Le rapport a aussi identifié les formes que prennent les produits de la corruption. Il s’agit des espèces, les biens de valeur, l’immobilier et les véhicules. Ces produits de la corruption sont majoritairement générés en Algérie, puis blanchis localement ou transférés vers des juridictions à risque, indique-t-on.
Le fléau est concentré autour d’Alger, mais touche l’ensemble du pays. Il implique principalement des agents publics, des administrateurs et des entrepreneurs et industriels du secteur privé.
Les circuits bancaires sont peu utilisés pour le blanchiment direct des fonds, mais, explique la Banque d’Algérie, “le système financier est exposé indirectement, notamment via le secteur immobilier”.
Le rapport dévoile des achats de biens immobiliers via des promoteurs, dans lesquels les auteurs dissimulent leur profil pour contourner les contrôles. Aussi, plusieurs pays étrangers sont ciblés pour l’évasion et le blanchiment, accroissant le risque de flux financiers transfrontaliers illicites.
La première menace sous-jacente reste toutefois la fraude fiscale, qui a totalisé 35,1 % des saisies et confiscations entre 2019 et 2023. Cette pratique se manifeste par la sous-déclaration des revenus. Les secteurs les plus concernés sont l’importation, la construction et les travaux publics, l’immobilier et le commerce.
Blanchiment d’argent : le produit de plusieurs activités illicites passe par l’immobilier
Les produits issus de la fraude fiscale sont fréquemment blanchis via l’investissement immobilier, l’acquisition de biens de luxe ou le recours au marché parallèle pour convertir les fonds en devises, indique la banque d’Algérie.
Cette menace expose directement le secteur bancaire, “car les entreprises impliquées réalisent couramment des opérations bancaires, ce qui en fait un canal potentiel pour l’introduction de fonds illicites dans le circuit formel”.
Outre la corruption et la fraude fiscale, la Banque d’Algérie définit aussi comme vecteurs de risque le trafic de drogue, l’infraction douanière, la contrebande et le trafic de migrants.
Les revenus tirés du trafic de drogue sont partiellement blanchis localement à travers des investissements dans l’immobilier ou l’achat de biens de luxe et les transferts internationaux empruntent des circuits informels ou s’appuient sur des migrants.
Les infractions douanières sont présentées comme une menace “à risque moyen”, avec un impact direct sur le système bancaire algérien.

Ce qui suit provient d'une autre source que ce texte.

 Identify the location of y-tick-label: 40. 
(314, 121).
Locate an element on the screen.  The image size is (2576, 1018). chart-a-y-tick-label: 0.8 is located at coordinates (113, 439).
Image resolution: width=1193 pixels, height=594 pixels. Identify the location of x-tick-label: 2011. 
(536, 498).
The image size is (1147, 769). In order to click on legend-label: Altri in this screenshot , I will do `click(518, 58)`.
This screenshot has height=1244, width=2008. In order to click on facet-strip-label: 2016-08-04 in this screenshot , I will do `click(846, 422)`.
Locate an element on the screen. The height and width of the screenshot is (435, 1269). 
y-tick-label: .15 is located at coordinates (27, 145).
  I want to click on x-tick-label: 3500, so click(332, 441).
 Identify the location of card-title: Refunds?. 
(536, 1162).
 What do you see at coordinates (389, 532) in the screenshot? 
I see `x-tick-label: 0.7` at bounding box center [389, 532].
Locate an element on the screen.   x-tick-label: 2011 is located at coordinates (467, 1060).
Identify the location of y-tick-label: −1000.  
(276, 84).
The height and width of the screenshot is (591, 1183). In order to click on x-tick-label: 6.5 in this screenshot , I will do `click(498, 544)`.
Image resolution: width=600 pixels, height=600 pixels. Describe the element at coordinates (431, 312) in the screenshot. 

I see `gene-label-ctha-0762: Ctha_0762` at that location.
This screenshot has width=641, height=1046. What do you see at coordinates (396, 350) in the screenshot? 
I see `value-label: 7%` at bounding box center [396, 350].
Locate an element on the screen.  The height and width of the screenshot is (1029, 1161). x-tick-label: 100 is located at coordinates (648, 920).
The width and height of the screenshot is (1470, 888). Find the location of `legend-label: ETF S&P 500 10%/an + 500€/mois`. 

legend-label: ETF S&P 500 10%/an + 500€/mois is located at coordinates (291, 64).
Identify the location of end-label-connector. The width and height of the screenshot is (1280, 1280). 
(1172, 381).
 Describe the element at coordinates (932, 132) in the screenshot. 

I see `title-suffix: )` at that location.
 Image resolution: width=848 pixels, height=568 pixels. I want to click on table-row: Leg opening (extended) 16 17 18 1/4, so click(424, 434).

Il s’agit de manipulations de prix, telles que la sous-facturation ou la surfacturation, des fausses déclarations de devises, ainsi que la détention ou le transport de marchandises interdites ou soumises à réglementation.
Les principaux acteurs impliqués sont les personnes morales issues des secteurs de l’agroalimentaire, du textile, de l’électronique et de la pièce de rechange.
La Banque d’Algérie conclut dans son analyse que le système bancaire algérien n’est que partiellement impacté, puisque, des principales menaces susmentionnées, seules la fraude fiscale et l’infraction douanière affectent directement le secteur bancaire.
Algérie Poste est l’établissement qui enregistre le niveau de risque le plus élevé à cause de “l’étendue de son réseau, le volume important de ses opérations, et la diversité de sa clientèle”, en plus de “mécanismes de contrôle internes encore insuffisants”.